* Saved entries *
□ □ □ □ □ □ □

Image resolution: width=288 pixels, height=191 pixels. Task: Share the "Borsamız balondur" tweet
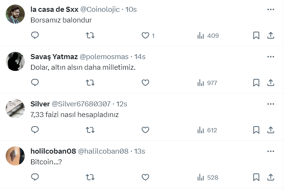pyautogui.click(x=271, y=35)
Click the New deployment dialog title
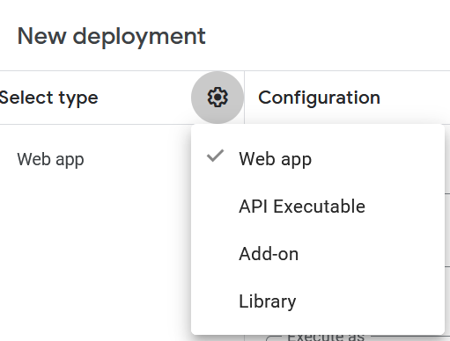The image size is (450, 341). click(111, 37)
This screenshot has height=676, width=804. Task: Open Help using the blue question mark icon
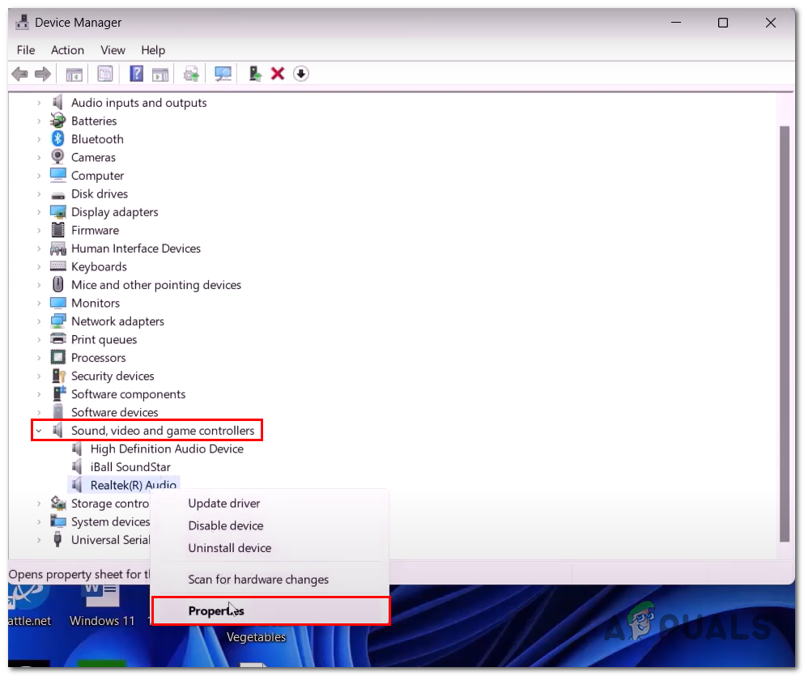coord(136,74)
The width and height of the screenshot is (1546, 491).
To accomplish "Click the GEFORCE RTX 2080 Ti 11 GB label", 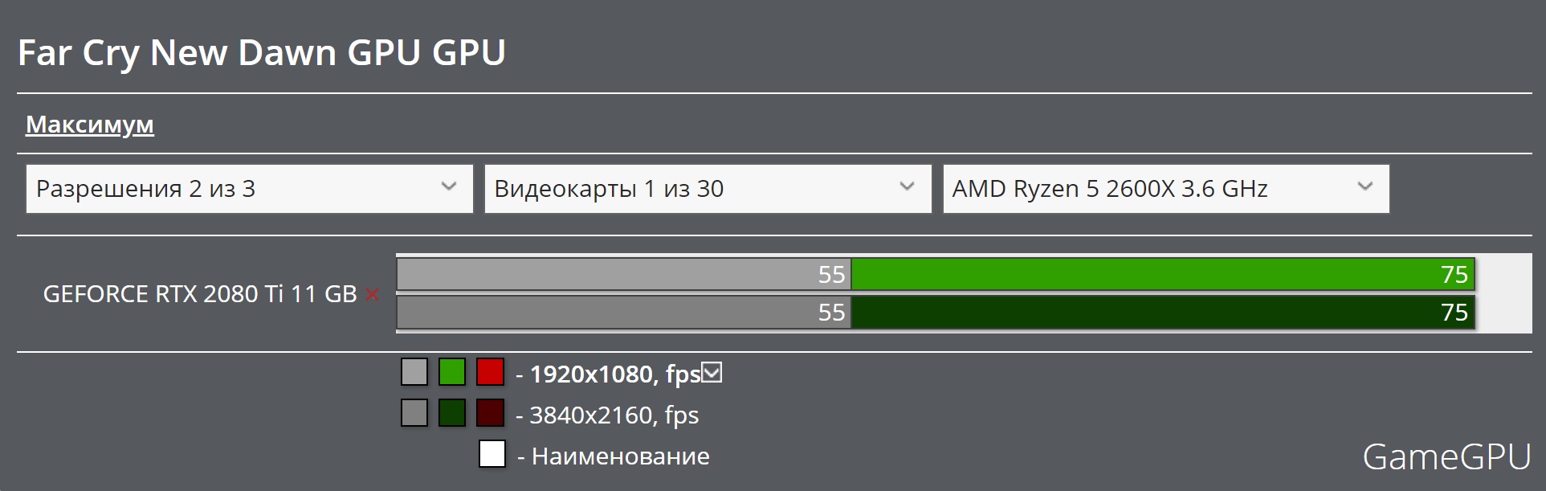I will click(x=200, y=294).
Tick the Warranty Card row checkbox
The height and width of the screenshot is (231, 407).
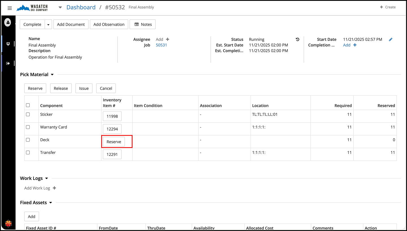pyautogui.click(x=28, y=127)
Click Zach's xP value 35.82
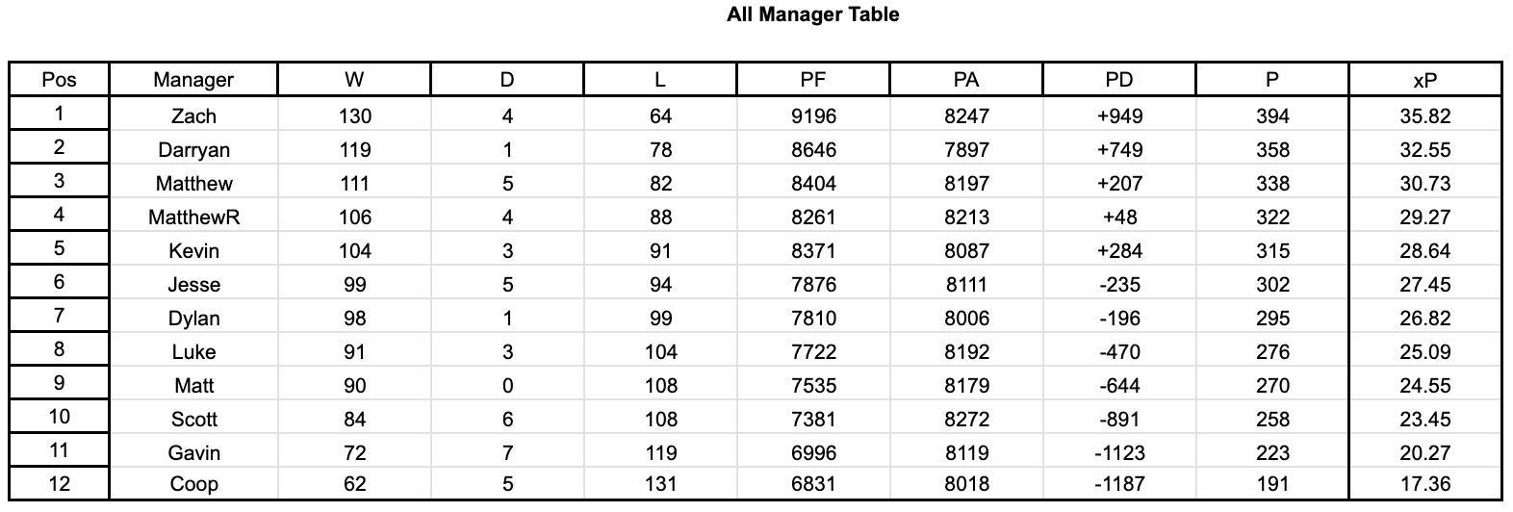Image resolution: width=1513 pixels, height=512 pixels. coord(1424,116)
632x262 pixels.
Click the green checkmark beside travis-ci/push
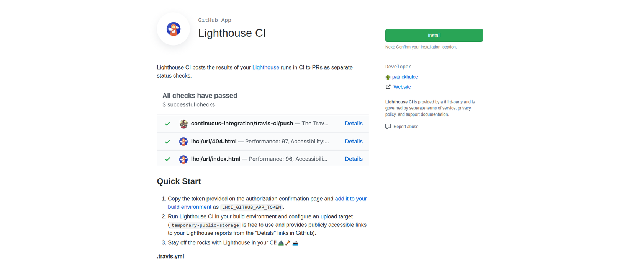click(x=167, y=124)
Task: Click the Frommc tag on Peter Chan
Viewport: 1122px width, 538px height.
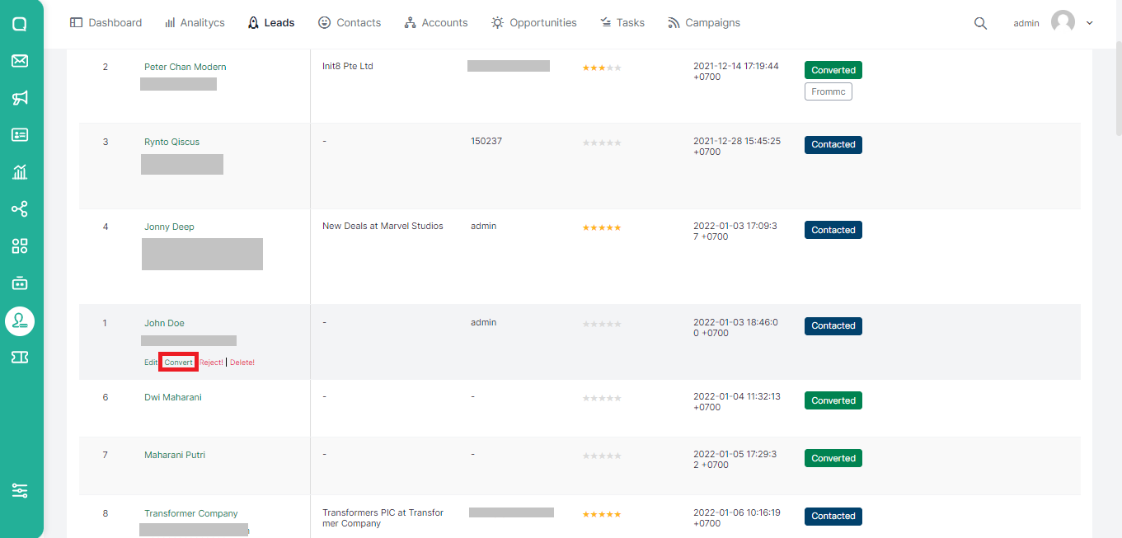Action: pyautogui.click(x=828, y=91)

□ □ □ □ □ □ □

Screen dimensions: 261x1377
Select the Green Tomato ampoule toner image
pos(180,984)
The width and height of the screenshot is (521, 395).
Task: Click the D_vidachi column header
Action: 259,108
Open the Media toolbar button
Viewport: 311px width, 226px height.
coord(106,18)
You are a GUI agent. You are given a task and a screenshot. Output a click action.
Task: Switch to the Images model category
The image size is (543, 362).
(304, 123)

□ □ □ □ □ □ □

Only one stretch of the data is wanted: write out exactly the lines from the one holding "Tick the Warranty Card row checkbox" through the one holding "632x262 pixels.", both included, without the pictures.

* WRITTEN ANSWER *
Tick the Warranty Card row checkbox
The height and width of the screenshot is (231, 407).
pyautogui.click(x=28, y=127)
Click Zach's xP value 35.82
Image resolution: width=1513 pixels, height=512 pixels. coord(1424,116)
632x262 pixels.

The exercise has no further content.